Although Charles correctly assumed widespread support for the institution of monarchy made his position extremely strong, he failed to appreciate the impact of his constant prevarications, both before and during the war. He made peace with the Scots in 1639, then raised an army against them in 1640, while his actions prior to March 1642 convinced Parliament he would not keep his promises, and that any money they supplied would be employed against them. At various points in the period following Royalist defeat in 1646, he was negotiating separately with the Irish Confederation, the English Independents, the Covenanters, English Presbyterians, France, and the Papacy.

The result was the creation of a powerful faction who believed Charles would never voluntarily agree to a suitable political settlement, and whose control of the New Model Army gave them the ability to impose one. Often grouped together as 'Independents', the reality was far more fluid; Sir Thomas Fairfax was a Presbyterian, who fought for Charles in 1639, and refused to participate in his execution, while even Cromwell initially viewed him with great respect. William Fiennes, 1st Viscount Saye and Sele, and his sons, Nathaniel and John, are examples of those who supported the Independents out of religious conviction, but wanted Charles to retain his throne.

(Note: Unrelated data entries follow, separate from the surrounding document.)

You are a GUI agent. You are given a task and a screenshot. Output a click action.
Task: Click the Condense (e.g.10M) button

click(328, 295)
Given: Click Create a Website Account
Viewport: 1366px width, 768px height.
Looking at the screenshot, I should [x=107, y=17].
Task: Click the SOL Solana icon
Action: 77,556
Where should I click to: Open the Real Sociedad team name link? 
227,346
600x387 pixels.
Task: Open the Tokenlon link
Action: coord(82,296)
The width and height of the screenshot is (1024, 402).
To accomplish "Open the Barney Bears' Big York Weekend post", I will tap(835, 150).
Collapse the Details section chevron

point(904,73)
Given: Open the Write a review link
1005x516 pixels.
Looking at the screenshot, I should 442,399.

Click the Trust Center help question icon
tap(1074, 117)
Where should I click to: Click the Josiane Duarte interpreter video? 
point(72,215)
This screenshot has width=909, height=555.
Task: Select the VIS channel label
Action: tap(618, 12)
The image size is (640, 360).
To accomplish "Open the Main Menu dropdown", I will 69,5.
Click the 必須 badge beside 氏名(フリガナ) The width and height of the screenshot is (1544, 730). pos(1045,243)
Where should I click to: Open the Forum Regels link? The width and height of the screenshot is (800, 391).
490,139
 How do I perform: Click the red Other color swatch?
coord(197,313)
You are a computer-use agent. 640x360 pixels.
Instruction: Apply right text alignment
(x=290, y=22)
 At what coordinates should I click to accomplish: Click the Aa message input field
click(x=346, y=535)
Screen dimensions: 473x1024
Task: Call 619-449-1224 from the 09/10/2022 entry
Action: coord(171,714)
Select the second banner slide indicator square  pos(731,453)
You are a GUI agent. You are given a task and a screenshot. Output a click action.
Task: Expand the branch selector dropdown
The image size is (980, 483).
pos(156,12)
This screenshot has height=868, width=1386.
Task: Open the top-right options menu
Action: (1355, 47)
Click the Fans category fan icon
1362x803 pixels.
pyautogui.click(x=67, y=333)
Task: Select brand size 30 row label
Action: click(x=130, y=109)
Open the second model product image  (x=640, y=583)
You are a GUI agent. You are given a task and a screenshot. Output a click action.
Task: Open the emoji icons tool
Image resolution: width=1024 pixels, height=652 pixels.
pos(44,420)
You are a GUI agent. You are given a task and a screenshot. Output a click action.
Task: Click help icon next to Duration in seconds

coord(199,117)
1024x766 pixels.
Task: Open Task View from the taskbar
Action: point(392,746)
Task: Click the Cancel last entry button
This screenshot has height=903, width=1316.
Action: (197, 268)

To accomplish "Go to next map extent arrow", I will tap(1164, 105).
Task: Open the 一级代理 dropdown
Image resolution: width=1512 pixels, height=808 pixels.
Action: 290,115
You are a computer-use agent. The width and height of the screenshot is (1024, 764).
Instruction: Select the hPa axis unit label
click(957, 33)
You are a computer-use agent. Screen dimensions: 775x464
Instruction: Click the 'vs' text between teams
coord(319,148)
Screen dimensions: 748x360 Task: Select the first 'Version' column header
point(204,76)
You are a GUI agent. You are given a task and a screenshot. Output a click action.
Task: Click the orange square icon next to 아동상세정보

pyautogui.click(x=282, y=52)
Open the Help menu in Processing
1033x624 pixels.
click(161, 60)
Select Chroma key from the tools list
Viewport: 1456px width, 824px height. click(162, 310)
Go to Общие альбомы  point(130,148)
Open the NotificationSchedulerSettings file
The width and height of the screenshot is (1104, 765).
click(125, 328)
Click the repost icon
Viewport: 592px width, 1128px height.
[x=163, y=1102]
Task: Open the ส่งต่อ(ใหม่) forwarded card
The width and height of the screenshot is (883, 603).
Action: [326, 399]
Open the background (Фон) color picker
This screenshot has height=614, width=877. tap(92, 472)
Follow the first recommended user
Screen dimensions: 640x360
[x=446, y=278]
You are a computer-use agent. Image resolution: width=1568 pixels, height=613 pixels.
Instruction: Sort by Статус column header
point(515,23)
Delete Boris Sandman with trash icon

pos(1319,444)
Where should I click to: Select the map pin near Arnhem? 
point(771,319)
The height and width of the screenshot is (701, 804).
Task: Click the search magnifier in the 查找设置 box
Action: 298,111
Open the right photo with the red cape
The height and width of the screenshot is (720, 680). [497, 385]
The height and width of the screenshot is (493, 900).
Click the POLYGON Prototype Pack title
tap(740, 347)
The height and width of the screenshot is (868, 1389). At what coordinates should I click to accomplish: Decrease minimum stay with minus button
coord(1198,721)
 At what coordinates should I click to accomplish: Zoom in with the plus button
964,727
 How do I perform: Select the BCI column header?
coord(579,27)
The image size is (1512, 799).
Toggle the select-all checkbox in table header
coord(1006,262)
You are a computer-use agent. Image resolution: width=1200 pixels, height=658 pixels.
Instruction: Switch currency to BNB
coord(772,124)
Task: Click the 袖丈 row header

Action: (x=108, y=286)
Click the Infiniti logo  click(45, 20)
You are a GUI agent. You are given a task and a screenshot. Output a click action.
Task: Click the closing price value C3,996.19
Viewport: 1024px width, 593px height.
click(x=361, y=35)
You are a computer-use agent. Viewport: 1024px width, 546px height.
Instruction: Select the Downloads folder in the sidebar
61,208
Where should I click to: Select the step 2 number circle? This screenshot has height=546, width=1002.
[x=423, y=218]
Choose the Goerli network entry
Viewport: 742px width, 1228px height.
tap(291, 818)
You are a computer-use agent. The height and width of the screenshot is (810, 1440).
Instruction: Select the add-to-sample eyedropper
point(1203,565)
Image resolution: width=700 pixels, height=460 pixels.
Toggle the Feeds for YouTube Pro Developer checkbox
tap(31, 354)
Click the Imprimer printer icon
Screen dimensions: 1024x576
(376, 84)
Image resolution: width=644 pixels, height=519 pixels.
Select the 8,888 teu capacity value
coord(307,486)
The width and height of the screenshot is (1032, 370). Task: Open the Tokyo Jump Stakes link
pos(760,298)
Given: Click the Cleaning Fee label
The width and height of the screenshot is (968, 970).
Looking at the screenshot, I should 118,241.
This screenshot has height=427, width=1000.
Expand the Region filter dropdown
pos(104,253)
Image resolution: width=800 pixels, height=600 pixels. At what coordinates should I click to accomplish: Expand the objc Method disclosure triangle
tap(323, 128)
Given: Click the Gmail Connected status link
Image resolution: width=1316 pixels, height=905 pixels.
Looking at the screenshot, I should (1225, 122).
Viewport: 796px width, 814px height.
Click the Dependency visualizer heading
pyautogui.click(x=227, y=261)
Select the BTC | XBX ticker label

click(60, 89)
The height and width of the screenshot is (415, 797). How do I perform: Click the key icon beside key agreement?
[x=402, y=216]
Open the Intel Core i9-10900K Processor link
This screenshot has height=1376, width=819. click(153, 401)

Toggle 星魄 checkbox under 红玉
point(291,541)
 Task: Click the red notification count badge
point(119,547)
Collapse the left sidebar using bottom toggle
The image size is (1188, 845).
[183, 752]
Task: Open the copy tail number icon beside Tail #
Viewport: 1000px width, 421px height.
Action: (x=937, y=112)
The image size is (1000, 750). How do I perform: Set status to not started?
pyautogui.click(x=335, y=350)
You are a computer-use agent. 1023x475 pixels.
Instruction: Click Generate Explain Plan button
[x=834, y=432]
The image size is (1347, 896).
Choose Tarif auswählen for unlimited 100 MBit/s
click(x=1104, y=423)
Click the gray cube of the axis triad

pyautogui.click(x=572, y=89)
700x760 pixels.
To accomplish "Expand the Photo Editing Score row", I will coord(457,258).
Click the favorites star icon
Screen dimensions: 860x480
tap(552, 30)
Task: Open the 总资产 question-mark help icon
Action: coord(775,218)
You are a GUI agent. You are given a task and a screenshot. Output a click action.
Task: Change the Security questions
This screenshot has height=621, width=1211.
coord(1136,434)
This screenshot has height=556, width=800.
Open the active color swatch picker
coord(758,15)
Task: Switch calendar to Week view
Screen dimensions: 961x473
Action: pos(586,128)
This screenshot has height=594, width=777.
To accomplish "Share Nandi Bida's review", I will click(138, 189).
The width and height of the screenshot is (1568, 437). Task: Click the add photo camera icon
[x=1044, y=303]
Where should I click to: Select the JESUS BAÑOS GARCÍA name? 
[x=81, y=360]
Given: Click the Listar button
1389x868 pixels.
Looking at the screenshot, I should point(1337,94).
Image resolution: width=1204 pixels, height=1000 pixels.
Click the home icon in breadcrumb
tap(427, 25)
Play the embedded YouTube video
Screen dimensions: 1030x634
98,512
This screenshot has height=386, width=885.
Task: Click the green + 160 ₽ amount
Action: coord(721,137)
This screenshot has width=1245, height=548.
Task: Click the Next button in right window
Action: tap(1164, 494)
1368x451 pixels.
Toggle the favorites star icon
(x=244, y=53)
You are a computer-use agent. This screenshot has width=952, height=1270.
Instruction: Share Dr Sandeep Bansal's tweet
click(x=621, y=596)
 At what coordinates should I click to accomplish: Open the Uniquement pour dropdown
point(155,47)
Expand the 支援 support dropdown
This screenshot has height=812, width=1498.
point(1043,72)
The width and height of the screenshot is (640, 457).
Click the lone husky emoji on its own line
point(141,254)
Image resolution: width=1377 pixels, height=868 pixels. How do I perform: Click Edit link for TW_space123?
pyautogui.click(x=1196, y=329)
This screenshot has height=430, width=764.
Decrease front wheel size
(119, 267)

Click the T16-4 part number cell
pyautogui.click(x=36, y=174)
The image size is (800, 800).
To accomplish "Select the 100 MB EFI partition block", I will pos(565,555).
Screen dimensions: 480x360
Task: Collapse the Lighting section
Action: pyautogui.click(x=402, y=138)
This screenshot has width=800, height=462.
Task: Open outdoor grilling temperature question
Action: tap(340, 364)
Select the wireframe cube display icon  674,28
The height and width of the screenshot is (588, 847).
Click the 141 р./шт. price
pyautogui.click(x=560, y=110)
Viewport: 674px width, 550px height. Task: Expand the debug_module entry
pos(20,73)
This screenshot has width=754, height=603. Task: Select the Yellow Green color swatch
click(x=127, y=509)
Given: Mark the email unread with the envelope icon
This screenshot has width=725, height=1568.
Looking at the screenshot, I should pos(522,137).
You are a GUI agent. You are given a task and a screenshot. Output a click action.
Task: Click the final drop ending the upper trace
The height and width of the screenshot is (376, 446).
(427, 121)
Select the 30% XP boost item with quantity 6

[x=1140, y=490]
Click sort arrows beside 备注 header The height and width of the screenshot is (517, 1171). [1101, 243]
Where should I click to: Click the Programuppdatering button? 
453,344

Charles continued to stall, to the increasing frustration of all parties, especially members of the New Model, many of whom had not been paid for over a year and wanted to go home. By March 1647, these arrears amounted to some £2.5 million, an enormous sum for the period, and moderates in Parliament led by Denzil Holles decided to remove the threat by sending the army to Ireland. Importantly, only those who agreed to go would receive their arrears, and when regimental representatives, or Agitators, demanded full payment for all in advance, Parliament disbanded the New Model, which refused to be dissolved. Although both Cromwell and Fairfax were disturbed by the radicalism displayed by parts of the army in the Putney Debates, they supported them against Parliament over the issue of pay. These tensions contributed to the outbreak of the Second English Civil War in 1648.